## Exercise instructions
What appears from the line containing "599x414 pixels." to the end of the listing below should be copied exactly, with no other lines.
===== Material shown =====
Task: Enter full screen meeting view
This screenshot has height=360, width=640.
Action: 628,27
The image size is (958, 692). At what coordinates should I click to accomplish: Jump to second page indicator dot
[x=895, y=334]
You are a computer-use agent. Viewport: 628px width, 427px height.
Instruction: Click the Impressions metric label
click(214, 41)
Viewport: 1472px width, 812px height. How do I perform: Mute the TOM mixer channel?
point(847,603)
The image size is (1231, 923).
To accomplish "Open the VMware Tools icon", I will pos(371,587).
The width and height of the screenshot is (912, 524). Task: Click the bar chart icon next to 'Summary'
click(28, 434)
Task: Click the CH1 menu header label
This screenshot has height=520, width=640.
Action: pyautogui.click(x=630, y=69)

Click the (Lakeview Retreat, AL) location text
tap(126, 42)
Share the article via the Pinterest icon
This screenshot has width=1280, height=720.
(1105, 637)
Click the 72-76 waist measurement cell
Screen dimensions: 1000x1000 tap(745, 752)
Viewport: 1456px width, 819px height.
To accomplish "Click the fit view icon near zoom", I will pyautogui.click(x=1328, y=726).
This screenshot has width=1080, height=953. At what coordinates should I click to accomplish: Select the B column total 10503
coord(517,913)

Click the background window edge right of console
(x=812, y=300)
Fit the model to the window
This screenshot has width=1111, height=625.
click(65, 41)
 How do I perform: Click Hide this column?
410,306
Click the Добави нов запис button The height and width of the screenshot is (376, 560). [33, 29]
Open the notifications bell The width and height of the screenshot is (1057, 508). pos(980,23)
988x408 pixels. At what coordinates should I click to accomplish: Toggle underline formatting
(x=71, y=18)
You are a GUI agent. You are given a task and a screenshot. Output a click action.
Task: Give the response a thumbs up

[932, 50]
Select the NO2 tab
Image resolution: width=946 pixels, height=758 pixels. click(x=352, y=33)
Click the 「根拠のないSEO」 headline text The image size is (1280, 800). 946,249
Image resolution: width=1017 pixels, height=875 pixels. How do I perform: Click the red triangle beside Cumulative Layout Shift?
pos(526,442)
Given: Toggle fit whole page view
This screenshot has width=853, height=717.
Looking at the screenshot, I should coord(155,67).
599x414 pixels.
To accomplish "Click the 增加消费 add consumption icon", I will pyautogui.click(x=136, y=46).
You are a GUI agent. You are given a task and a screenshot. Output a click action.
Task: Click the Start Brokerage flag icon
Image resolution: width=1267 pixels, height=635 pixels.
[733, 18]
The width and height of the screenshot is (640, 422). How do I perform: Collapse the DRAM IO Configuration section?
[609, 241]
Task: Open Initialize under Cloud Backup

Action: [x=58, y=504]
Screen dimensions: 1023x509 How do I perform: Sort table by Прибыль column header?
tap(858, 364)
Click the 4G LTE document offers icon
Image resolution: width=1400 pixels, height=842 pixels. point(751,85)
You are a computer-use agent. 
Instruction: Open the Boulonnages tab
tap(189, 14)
=====
## Your solution
599x414 pixels.
To accomplish "Click the 增加消费 add consumption icon", I will pyautogui.click(x=136, y=46).
You are a GUI agent. You are given a task and a screenshot. Output a click action.
Task: Click the Start Brokerage flag icon
Image resolution: width=1267 pixels, height=635 pixels.
[733, 18]
The width and height of the screenshot is (640, 422). How do I perform: Collapse the DRAM IO Configuration section?
[609, 241]
Task: Open Initialize under Cloud Backup

Action: [x=58, y=504]
Screen dimensions: 1023x509 How do I perform: Sort table by Прибыль column header?
tap(858, 364)
Click the 4G LTE document offers icon
Image resolution: width=1400 pixels, height=842 pixels. point(751,85)
You are a computer-use agent. 
Instruction: Open the Boulonnages tab
tap(189, 14)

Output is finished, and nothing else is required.